• What you need to do:
Pictures stay out of this copy; please retype only the lines from the start of the records through the line with "Given: Click the search magnifier icon".

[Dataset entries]
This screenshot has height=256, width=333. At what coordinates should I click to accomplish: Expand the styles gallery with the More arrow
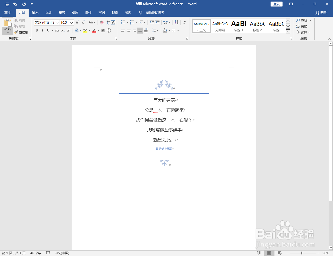[288, 31]
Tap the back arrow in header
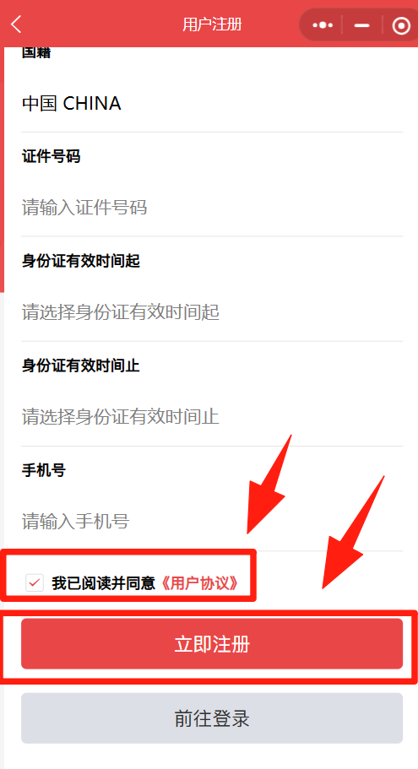The width and height of the screenshot is (418, 769). tap(16, 24)
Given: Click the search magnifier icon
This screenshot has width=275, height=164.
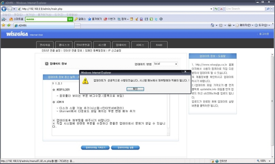Looking at the screenshot, I should pyautogui.click(x=268, y=9).
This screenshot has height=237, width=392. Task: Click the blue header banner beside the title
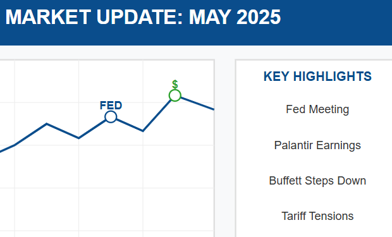click(335, 23)
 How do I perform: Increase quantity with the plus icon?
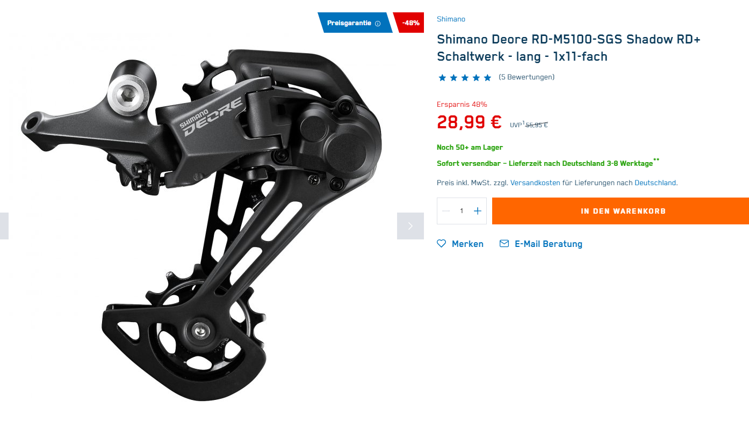(x=478, y=211)
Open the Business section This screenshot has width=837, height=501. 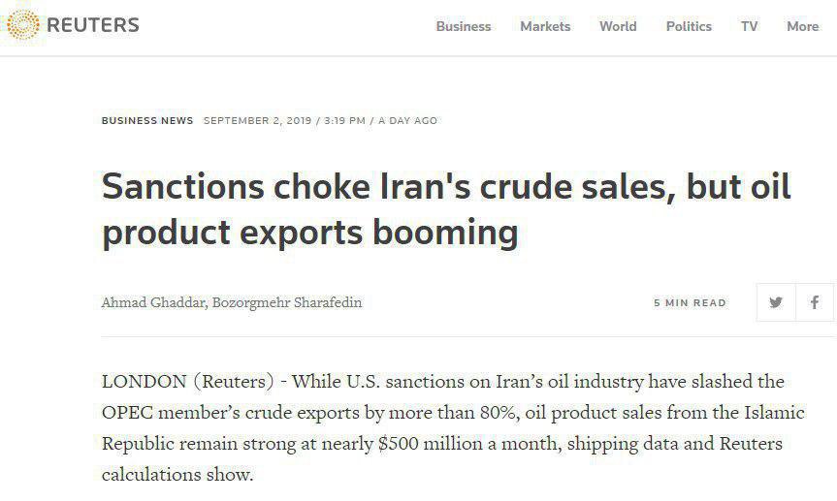click(463, 26)
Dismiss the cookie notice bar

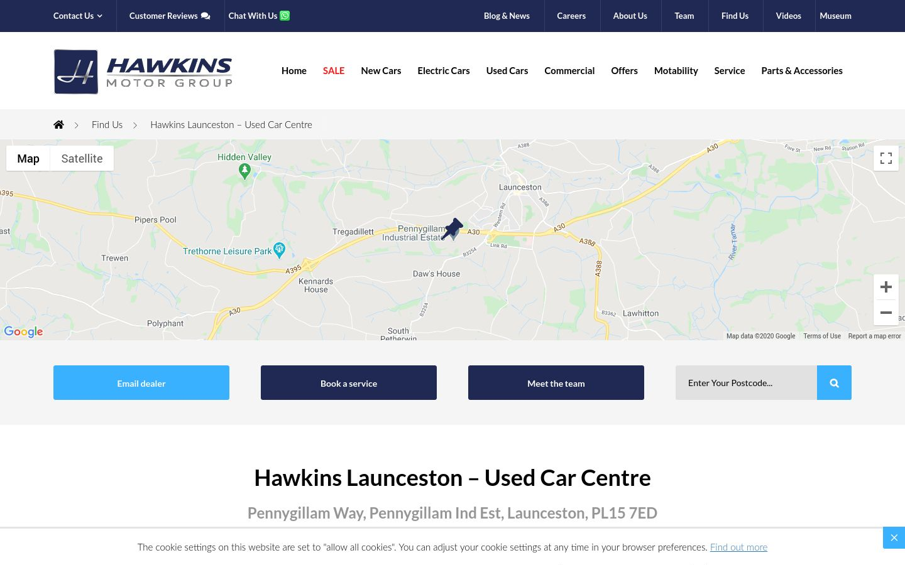click(894, 538)
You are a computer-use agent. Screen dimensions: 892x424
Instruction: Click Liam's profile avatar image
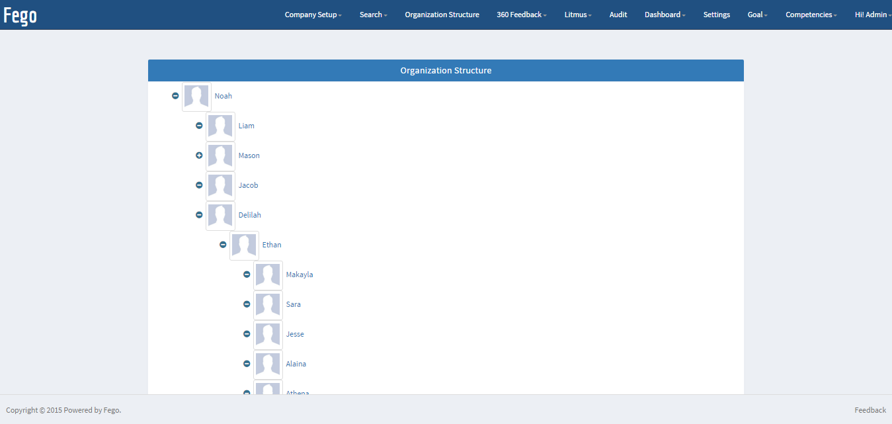(x=220, y=126)
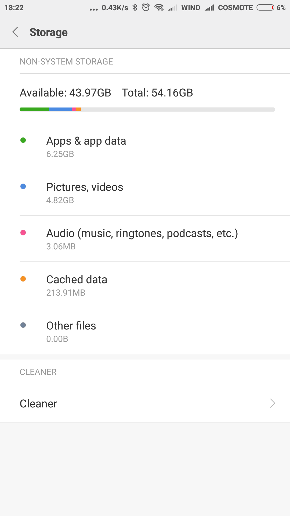The width and height of the screenshot is (290, 516).
Task: Tap the gray Other files dot
Action: pos(23,325)
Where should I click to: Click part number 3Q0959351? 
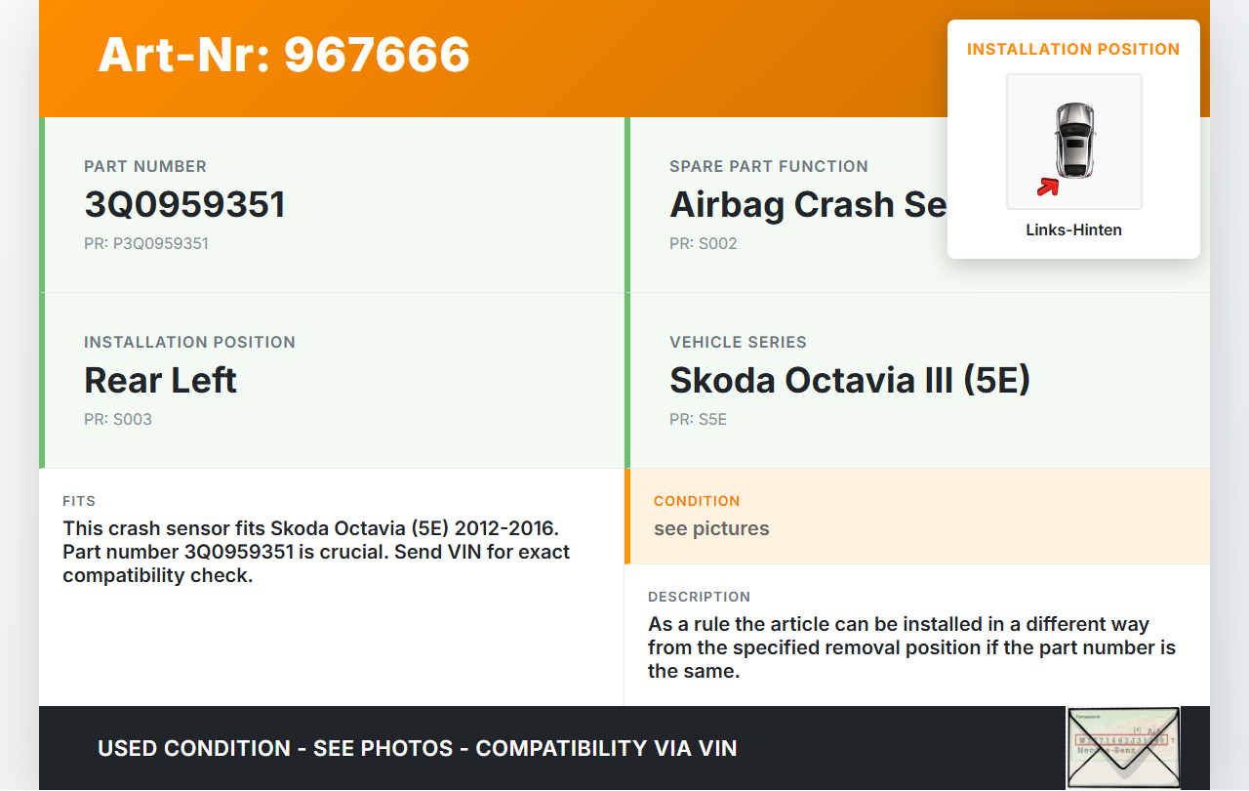pyautogui.click(x=184, y=205)
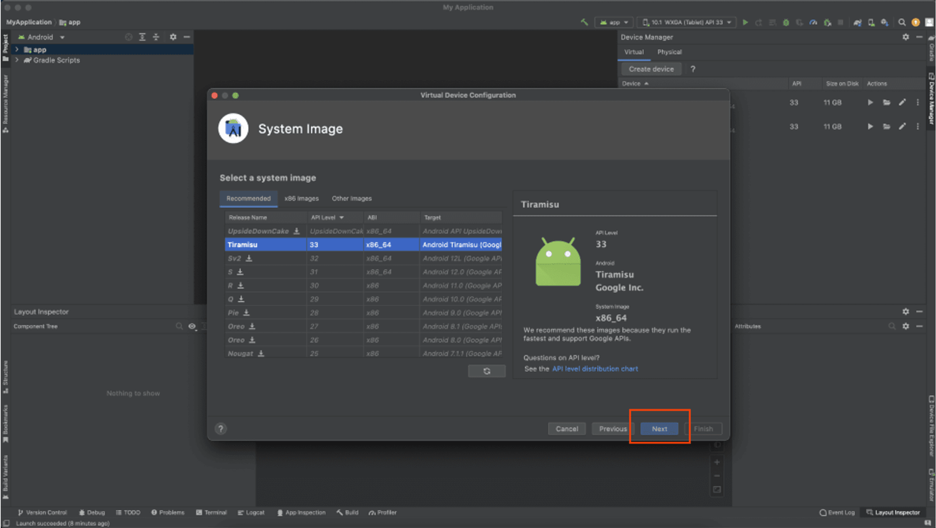Download the Nougat system image
Screen dimensions: 936x528
point(261,354)
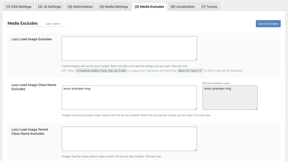
Task: Switch to the [2] JS Settings tab
Action: pos(49,7)
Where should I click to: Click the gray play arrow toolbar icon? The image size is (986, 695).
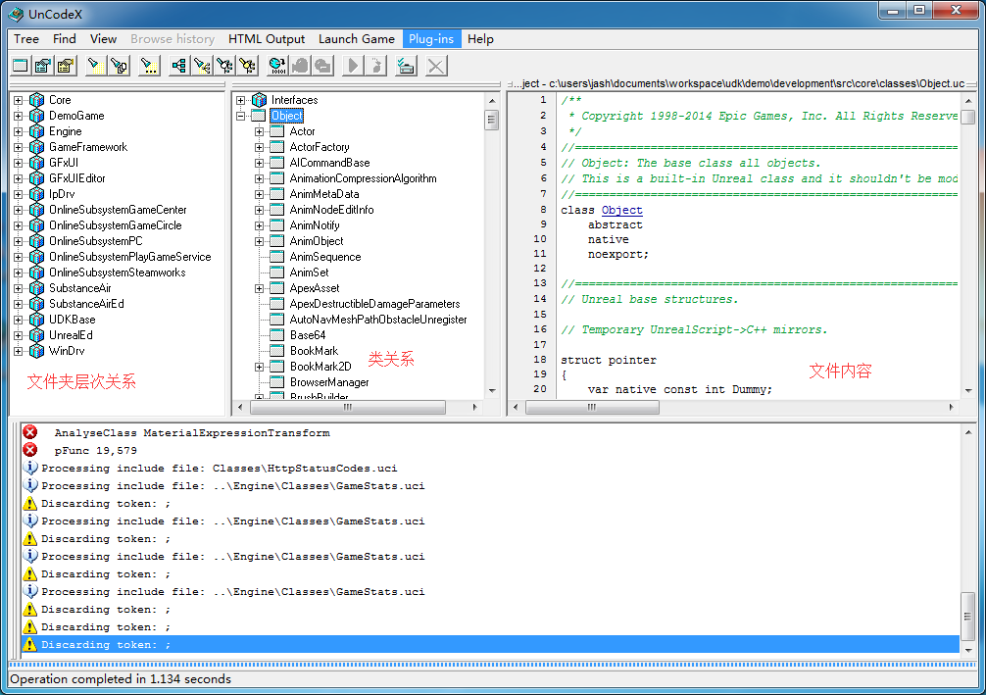click(353, 66)
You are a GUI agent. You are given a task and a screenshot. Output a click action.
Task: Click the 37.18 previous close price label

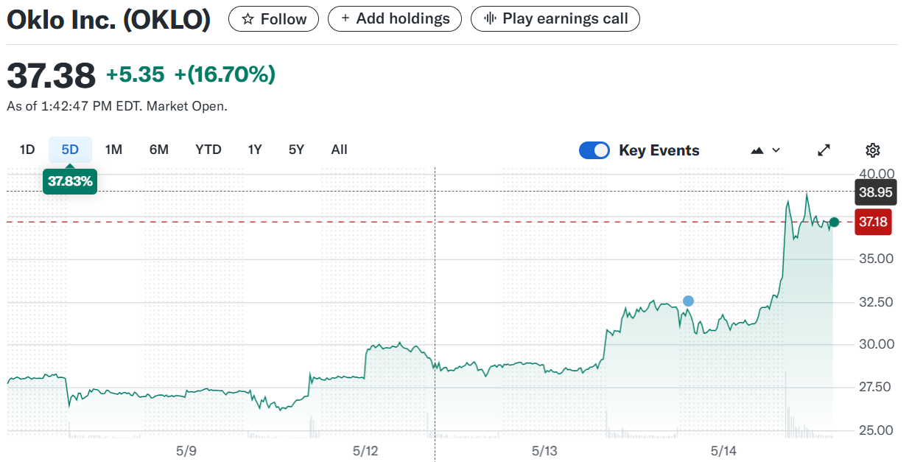coord(873,222)
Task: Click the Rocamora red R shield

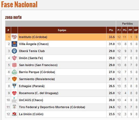Action: [x=14, y=93]
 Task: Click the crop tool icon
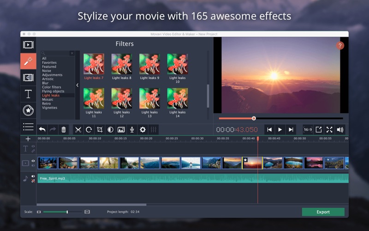point(100,130)
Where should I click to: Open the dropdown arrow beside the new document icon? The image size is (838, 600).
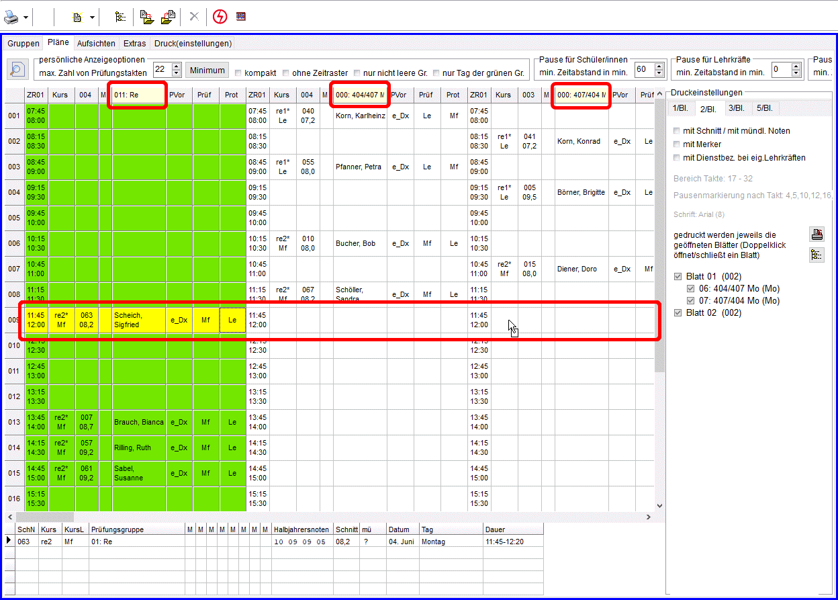[x=92, y=17]
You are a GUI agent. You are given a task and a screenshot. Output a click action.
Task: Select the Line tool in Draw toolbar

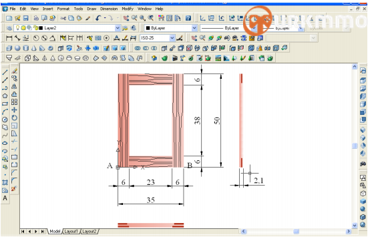tap(5, 72)
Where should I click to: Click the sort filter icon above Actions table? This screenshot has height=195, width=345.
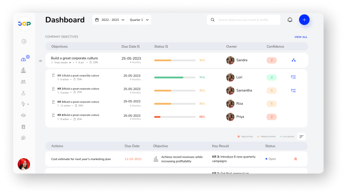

• Result:
This screenshot has height=256, width=333. At what coordinates should I click to accomplish: Expand the styles gallery with the More arrow
[288, 31]
Tap the back arrow in header
The width and height of the screenshot is (418, 769). tap(16, 24)
Given: Click the search magnifier icon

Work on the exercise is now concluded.